Anti-profiteering Clause in Goods and Service Tax

By | June 12, 2017

anti-profiteering clauseThe draft goods and services tax (GST) law has proposed an anti-profiteering mechanism to ensure benefit of lower taxes is shared with consumers, and indicates no tax on securities and subsidies provided by the government as also free of cost supplies.

In order to prevent any rise in price of commodities after goods and service tax (GST) implementation

  • the Center has proposed an ‘antiprofiteering‘ measure to ensure that
  • trade and industry pass the benefits of reduction in tax rates to consumers.
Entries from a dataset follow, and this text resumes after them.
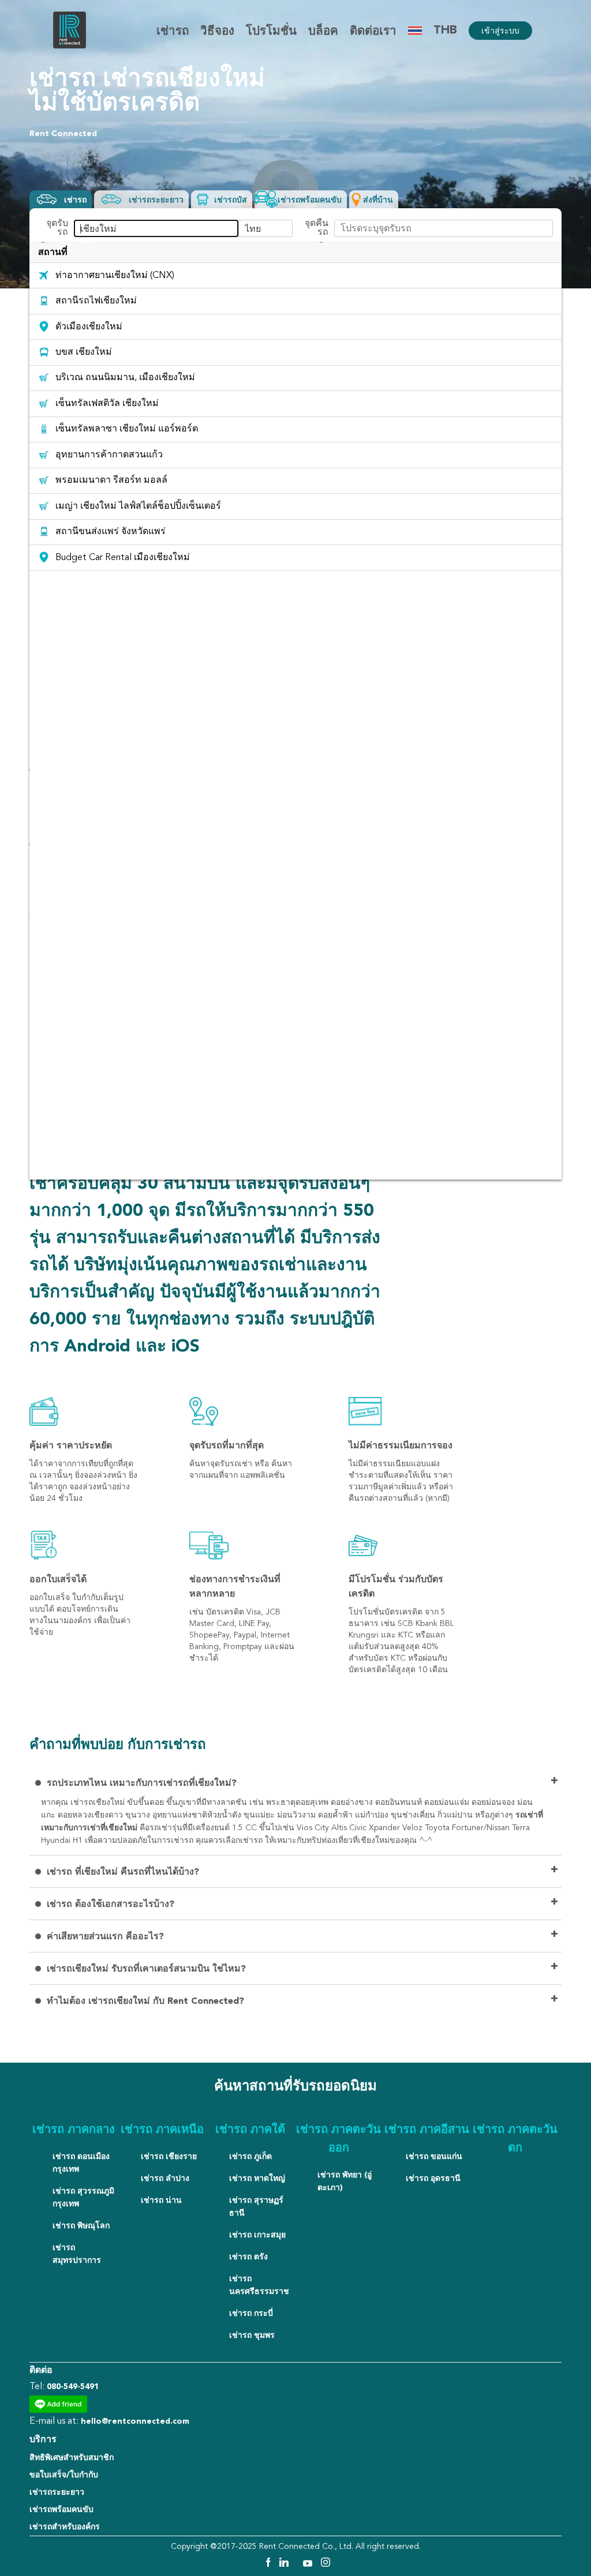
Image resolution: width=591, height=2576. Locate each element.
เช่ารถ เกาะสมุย (257, 2235)
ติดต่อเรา (373, 31)
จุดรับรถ (57, 228)
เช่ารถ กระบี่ (251, 2314)
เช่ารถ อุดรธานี (433, 2179)
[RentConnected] (69, 45)
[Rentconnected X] (297, 2564)
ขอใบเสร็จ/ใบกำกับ (63, 2475)
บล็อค (323, 31)
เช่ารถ (172, 31)
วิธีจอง (217, 31)
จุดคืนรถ (316, 228)
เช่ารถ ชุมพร (252, 2335)
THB (445, 30)
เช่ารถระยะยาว (56, 2492)
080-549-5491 (73, 2387)
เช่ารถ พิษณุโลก (81, 2226)
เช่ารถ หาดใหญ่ (257, 2179)
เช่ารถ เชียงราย (169, 2157)
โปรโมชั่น (271, 31)
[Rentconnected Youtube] (309, 2564)
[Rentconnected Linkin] (285, 2564)
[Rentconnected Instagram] (325, 2564)
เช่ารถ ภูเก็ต (250, 2157)
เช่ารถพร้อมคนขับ (61, 2510)
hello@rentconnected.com (135, 2421)
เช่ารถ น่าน (161, 2200)
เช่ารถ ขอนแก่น (434, 2157)
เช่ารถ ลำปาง (165, 2179)
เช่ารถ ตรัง (248, 2257)
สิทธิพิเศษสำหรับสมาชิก (71, 2458)
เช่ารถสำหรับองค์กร (64, 2527)
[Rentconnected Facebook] (267, 2564)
Antiprofiteering provision in Goods and Service Tax law is retrograde on Business Standard. It is to check unfair pricing before roll out.

“Clause 171 has been inserted in the Goods and Service Tax Bill which provides that it is mandatory to pass on the benefit due to reduction in rate of tax or from input tax credit to the consumer by way of commensurate reduction in prices.”
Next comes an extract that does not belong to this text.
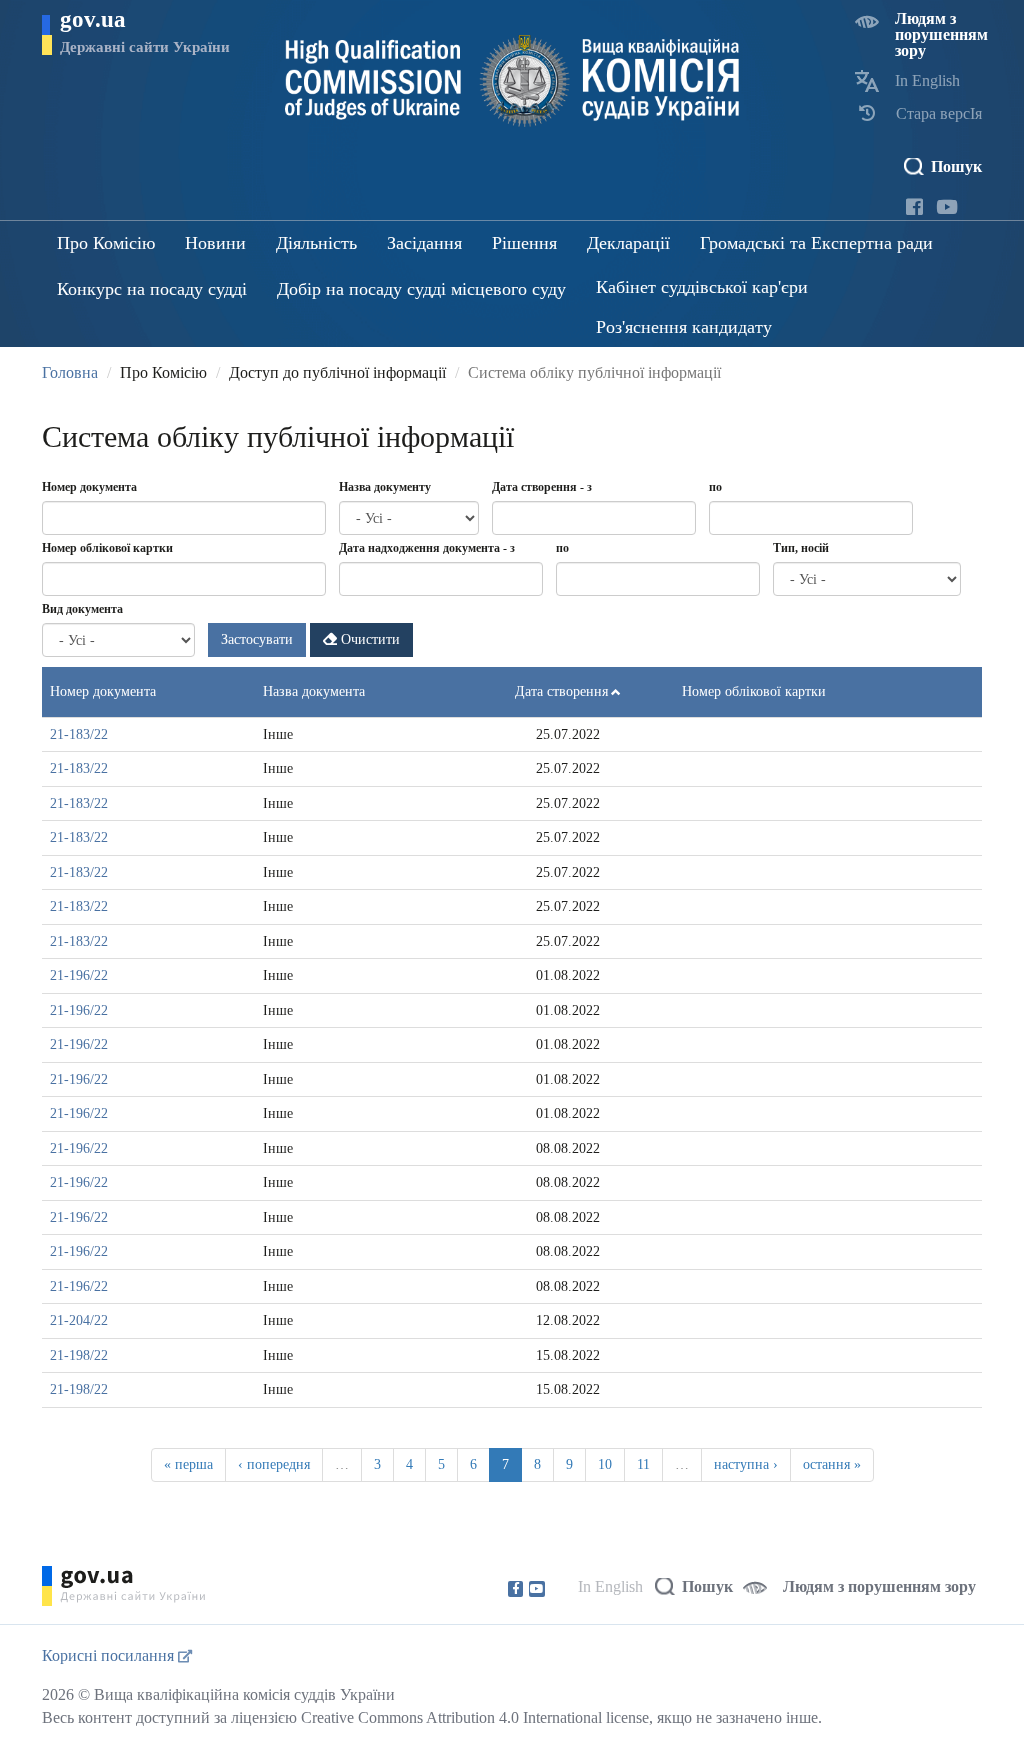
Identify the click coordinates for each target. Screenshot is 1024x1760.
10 (605, 1464)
There are many aspects that are currently unknown. Government empowers an authority to examine.

  • An officer from the new “Anti Profiteering Authority of India” will do the calculation and
  • inspect whether the company has indeed price of commodity or not.

The purpose is to protect the consumer from inflation after the introduction of Goods and Service Tax. It is price manipulation. But the end consumer may have some reason to cheer, the industry is doubtful of its implementation yet.

One of the major contentions of industry against anti-profiteering clause is-

  • the lack of clarity on rules related to valuation and tax rates.

Unless government do the categorization for all the goods and services and map a tax rate to each category,

  • companies will not be able to frame their strategy on product pricing under the new regime.

In conclusion, government has designed this new “weapon” in the arsenal of the Union government and launched as part of the GST Bill. There is much consternation among policy analysts and economists over multiple GST rates rather than just one rate for all goods and services. Poetic as it may have been, a “one nation, one tax” was never possible in a diverse and complex federal polity, such as India.